++++ SUPPLIED MATERIAL ++++

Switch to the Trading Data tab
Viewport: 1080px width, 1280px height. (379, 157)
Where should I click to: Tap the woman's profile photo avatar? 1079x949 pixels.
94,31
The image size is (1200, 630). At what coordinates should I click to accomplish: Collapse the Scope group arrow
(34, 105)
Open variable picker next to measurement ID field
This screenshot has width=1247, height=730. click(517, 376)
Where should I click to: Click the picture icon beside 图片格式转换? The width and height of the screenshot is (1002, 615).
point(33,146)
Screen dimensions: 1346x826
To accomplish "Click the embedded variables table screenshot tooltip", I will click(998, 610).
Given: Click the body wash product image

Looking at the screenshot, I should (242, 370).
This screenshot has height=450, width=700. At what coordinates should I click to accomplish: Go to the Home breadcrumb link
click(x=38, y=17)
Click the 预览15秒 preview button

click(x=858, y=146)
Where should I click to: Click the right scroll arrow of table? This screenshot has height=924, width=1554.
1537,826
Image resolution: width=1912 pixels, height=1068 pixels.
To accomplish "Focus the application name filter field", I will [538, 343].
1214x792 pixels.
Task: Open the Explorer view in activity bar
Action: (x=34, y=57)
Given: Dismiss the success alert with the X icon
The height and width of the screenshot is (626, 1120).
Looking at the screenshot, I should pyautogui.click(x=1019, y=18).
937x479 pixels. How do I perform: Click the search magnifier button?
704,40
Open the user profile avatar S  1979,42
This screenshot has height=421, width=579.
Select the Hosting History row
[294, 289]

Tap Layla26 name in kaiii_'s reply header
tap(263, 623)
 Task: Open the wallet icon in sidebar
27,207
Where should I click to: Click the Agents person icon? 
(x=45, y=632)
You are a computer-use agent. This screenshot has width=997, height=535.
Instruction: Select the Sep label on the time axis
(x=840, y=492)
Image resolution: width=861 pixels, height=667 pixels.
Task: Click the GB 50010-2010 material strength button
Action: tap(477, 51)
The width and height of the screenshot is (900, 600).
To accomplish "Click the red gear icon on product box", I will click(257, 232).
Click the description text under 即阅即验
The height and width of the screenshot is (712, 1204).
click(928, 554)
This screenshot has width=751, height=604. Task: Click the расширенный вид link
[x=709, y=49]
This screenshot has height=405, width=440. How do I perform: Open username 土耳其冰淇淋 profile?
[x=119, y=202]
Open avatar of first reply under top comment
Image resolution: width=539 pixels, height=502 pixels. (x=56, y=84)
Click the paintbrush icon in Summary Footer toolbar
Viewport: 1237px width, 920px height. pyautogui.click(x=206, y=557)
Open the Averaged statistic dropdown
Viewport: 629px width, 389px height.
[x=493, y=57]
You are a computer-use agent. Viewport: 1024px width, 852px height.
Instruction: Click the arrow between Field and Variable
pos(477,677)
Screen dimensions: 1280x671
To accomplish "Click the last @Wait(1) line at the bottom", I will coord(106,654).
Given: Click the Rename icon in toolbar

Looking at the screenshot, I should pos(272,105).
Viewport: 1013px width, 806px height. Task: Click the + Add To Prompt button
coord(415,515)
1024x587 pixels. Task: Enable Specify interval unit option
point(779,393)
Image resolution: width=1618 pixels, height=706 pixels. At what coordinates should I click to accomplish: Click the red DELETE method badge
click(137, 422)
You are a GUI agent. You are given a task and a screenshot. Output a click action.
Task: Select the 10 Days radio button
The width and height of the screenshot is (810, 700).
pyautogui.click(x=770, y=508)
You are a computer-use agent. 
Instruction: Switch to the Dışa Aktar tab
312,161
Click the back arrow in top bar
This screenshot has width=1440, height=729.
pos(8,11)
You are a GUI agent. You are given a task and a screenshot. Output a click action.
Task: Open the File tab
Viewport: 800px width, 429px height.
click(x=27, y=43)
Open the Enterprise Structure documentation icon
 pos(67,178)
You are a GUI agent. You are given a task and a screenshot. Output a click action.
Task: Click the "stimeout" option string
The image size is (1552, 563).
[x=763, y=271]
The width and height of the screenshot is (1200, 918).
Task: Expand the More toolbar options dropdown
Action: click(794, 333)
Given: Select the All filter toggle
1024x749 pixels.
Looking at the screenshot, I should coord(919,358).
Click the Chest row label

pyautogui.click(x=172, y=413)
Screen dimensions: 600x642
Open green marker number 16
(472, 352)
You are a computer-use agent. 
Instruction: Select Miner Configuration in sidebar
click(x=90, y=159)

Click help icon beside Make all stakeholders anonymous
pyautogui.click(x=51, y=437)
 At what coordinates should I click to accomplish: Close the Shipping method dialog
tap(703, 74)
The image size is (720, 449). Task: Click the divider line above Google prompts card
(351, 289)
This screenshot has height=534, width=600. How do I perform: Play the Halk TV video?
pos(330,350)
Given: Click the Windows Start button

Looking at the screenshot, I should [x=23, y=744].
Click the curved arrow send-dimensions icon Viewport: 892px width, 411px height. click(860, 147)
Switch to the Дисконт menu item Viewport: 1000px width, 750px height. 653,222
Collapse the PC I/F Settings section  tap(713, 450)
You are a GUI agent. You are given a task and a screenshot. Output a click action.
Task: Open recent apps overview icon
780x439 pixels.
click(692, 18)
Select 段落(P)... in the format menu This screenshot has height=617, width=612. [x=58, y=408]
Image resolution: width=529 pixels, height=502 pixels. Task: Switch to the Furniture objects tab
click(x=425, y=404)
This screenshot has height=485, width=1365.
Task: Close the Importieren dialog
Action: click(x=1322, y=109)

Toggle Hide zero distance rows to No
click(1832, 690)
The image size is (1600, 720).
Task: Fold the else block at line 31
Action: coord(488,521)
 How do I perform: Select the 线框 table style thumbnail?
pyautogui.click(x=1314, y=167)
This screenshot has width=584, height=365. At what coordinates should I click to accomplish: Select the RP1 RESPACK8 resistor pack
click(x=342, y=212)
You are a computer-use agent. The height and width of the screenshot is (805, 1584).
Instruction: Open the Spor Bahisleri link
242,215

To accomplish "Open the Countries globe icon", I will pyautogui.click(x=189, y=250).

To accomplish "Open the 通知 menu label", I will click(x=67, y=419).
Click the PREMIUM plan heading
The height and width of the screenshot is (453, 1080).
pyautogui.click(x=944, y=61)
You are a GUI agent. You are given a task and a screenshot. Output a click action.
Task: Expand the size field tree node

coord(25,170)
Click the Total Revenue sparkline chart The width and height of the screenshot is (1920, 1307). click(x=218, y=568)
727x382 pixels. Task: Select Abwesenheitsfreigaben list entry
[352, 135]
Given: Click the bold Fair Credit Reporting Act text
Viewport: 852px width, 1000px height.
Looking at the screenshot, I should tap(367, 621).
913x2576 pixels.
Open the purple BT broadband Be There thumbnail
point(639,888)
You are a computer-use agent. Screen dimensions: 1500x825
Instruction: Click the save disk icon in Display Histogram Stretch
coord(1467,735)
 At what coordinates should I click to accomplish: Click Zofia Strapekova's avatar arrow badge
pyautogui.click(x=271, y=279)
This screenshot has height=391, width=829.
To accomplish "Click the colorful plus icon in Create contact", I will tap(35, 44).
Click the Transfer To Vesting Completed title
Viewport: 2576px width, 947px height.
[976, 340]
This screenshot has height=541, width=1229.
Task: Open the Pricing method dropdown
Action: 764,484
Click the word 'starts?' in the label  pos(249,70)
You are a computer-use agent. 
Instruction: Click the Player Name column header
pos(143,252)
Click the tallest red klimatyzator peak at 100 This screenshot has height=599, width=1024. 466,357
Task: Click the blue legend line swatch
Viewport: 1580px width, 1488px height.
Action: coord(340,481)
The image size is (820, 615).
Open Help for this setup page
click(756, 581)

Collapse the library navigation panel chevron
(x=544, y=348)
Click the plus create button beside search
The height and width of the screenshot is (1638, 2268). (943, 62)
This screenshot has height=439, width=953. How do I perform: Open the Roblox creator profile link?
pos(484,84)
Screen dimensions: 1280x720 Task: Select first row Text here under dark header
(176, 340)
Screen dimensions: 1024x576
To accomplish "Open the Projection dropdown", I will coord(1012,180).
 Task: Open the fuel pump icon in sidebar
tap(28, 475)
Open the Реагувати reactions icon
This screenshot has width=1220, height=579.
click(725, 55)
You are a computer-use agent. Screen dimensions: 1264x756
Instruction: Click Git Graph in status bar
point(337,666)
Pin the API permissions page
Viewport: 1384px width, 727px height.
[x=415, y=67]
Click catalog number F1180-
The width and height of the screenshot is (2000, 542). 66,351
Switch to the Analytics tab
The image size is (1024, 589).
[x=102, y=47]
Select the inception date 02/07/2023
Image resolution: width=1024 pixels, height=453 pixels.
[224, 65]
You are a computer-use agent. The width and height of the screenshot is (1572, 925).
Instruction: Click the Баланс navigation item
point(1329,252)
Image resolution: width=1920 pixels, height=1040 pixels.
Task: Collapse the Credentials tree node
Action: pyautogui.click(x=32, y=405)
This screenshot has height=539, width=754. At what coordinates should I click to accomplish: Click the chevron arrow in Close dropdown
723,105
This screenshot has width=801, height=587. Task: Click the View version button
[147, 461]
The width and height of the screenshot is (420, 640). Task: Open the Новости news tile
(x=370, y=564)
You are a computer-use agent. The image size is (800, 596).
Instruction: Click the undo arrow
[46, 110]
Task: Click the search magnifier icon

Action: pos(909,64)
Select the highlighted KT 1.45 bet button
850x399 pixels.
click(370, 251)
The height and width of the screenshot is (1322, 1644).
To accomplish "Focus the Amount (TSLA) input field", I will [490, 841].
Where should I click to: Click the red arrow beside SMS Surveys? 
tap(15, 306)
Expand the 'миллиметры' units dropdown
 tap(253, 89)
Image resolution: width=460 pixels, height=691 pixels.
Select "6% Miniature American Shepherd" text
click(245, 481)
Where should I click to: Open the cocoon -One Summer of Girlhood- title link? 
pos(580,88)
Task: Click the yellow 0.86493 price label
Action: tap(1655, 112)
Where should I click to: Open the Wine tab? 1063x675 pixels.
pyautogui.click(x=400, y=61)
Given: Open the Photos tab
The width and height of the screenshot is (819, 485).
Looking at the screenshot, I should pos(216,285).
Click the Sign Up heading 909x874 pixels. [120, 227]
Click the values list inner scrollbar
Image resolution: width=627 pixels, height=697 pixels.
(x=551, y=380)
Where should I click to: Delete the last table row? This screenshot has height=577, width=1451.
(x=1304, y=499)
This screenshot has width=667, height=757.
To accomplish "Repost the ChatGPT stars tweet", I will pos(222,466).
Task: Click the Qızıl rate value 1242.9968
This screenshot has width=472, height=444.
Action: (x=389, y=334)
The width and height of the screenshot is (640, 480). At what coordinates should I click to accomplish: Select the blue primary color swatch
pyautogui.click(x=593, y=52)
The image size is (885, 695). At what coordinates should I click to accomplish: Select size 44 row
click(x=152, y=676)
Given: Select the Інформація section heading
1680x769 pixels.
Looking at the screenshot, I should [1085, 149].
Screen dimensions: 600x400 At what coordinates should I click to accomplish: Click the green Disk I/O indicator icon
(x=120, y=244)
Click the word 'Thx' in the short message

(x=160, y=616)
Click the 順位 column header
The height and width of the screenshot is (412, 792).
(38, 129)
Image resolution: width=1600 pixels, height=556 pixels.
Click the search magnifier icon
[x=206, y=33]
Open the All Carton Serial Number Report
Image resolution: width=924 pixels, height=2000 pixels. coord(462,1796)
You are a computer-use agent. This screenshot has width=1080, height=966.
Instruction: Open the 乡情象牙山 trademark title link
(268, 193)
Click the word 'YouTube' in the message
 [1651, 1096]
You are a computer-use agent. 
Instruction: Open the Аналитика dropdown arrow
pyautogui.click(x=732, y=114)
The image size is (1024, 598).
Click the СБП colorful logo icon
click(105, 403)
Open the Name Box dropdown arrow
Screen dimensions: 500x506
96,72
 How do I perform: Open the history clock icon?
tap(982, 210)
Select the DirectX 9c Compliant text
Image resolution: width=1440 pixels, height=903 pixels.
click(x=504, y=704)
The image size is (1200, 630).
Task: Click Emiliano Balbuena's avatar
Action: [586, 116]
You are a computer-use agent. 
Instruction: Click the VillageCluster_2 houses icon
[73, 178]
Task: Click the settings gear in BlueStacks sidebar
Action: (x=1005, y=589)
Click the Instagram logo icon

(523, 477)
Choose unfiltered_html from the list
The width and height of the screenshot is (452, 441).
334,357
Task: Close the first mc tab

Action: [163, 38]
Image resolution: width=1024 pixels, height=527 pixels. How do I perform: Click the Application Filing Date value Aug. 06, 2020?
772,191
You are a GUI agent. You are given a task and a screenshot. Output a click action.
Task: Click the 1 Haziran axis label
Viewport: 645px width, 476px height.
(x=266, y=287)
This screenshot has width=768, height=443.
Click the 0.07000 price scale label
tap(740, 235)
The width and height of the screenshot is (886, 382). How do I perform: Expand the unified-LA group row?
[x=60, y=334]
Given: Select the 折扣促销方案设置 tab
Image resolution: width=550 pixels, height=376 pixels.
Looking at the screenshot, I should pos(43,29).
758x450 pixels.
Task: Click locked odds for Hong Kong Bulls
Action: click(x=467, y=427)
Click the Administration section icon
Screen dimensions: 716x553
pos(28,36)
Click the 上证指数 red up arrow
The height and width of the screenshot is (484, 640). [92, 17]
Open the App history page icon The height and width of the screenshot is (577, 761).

++++

Looking back over the data above, restate word for word the lines that begin at the line with "Open the Name Box dropdown arrow" and end at the line with "This screenshot has width=768, height=443.", inclusive.

Open the Name Box dropdown arrow
Screen dimensions: 500x506
96,72
 How do I perform: Open the history clock icon?
tap(982, 210)
Select the DirectX 9c Compliant text
Image resolution: width=1440 pixels, height=903 pixels.
click(x=504, y=704)
The image size is (1200, 630).
Task: Click Emiliano Balbuena's avatar
Action: [586, 116]
You are a computer-use agent. 
Instruction: Click the VillageCluster_2 houses icon
[73, 178]
Task: Click the settings gear in BlueStacks sidebar
Action: (x=1005, y=589)
Click the Instagram logo icon

(523, 477)
Choose unfiltered_html from the list
The width and height of the screenshot is (452, 441).
334,357
Task: Close the first mc tab

Action: [163, 38]
Image resolution: width=1024 pixels, height=527 pixels. How do I perform: Click the Application Filing Date value Aug. 06, 2020?
772,191
You are a GUI agent. You are given a task and a screenshot. Output a click action.
Task: Click the 1 Haziran axis label
Viewport: 645px width, 476px height.
(x=266, y=287)
This screenshot has width=768, height=443.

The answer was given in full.